Colgate admitted to entering understandings which limited the supply, and controlled the price, of laundry detergents, and agreed with the ACCC to joint submissions on penalty being put to the court.
The Court described the conduct as serious and the penalty as significant but proportionate.
“By ordering these substantial penalties, the Court has recognised the seriousness of this conduct, which affected the supply and pricing of laundry detergents, a consumer staple, ACCC Chair Rod Sims said.
“The information sharing understanding involved phone calls between senior managers of competing companies, many of which started as social calls, but turned to unlawful exchanges of pricing information. Any contact between competitors carries risk and while discussion of price is particularly serious, there are many topics which may lead to an anticompetitive understanding.”
“This is the equal third largest penalty that the court has ordered for breaches of the competition provisions of the Act and is an indicator of how seriously the court views the conduct,” Mr Sims said.
“These penalties were based on Colgate’s turnover, under the current penalty regime for anticompetitive conduct. The ACCC regards this regime as a key tool in obtaining appropriate penalties for breaches of the Act.” Mr Sims also said.
Specifically, Colgate admitted that it made, and gave effect to, an understanding with Unilever Australia Limited (Unilever) and PZ Cussons Australia Pty Ltd whereby they agreed to cease supplying standard concentrate laundry detergents in early 2009 and supply only ultra concentrates from that time.
Colgate also admitted that it and Unilever shared sensitive market information, including information about when they would increase the price of their laundry detergents through telephone contact between Mr Ansell and senior Unilever executives, including Unilever’s sales director at the time.
The penalties ordered against Colgate comprise $12 million for the understanding to withhold supply, and $6 million for the information sharing understanding.
The ACCC has also, by consent, resolved its proceedings against Mr Paul Ansell, a former Colgate sales director, who has admitted to being knowingly concerned in the same conduct.
By consent, the Court also ordered that Mr Ansell be disqualified from managing corporations for seven years and pay a contribution of $75,000 towards the ACCC’s costs.
The Federal Court also made other orders by consent that Colgate update its trade practices compliance program and maintain that program for three years and pay a contribution of $450,000 towards the ACCC’s costs.
In December 2013, the ACCC filed proceedings in the Federal Court against Colgate, Cussons, Woolworths and Mr Ansell.
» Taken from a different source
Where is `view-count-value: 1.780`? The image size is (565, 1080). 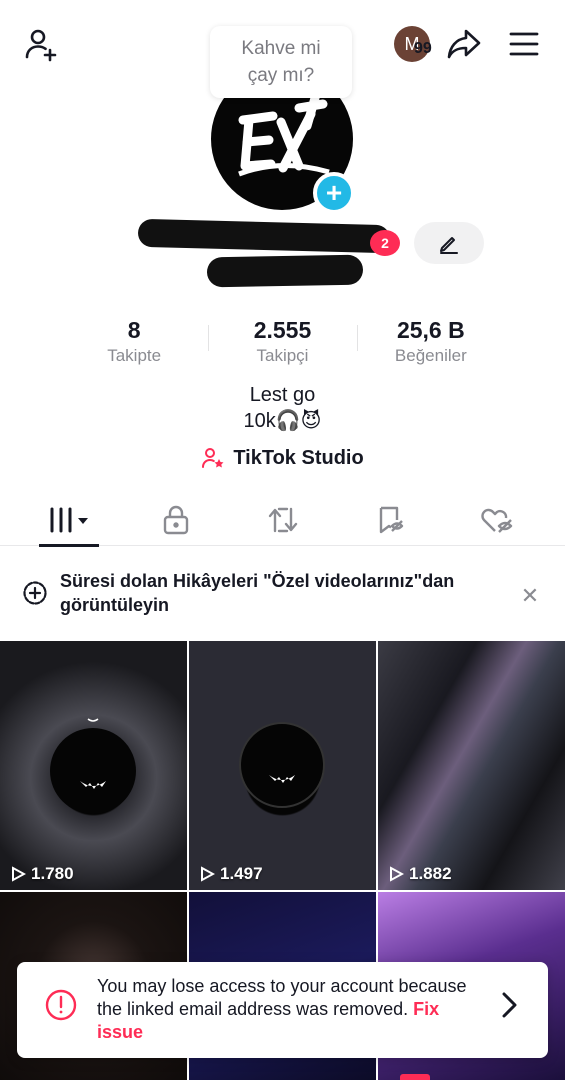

The ACCC alleged that Colgate, Cussons and Unilever made and gave effect to cartel and other anti-competitive arrangements to:
- cease supplying standard concentrate laundry detergents in the first quarter of 2009 and supply only ultra concentrates from that time;
- simultaneously transition their laundry detergents to ultra concentrates which met certain requirements; and
- sell ultra concentrates for the same price per wash as the equivalent standard concentrated products and not pass on the cost savings to consumers.
The ACCC also alleged that Mr Ansell and Woolworths were knowingly concerned in these arrangements.
Unilever applied for immunity under the ACCC’s Immunity Policy for Cartel Conduct and consented to be named as the immunity applicant in this matter.
The ACCC’s case against Cussons and Woolworths is listed for hearing in June 2016. The ACCC is seeking pecuniary penalties, declarations, injunctions, compliance programs and costs.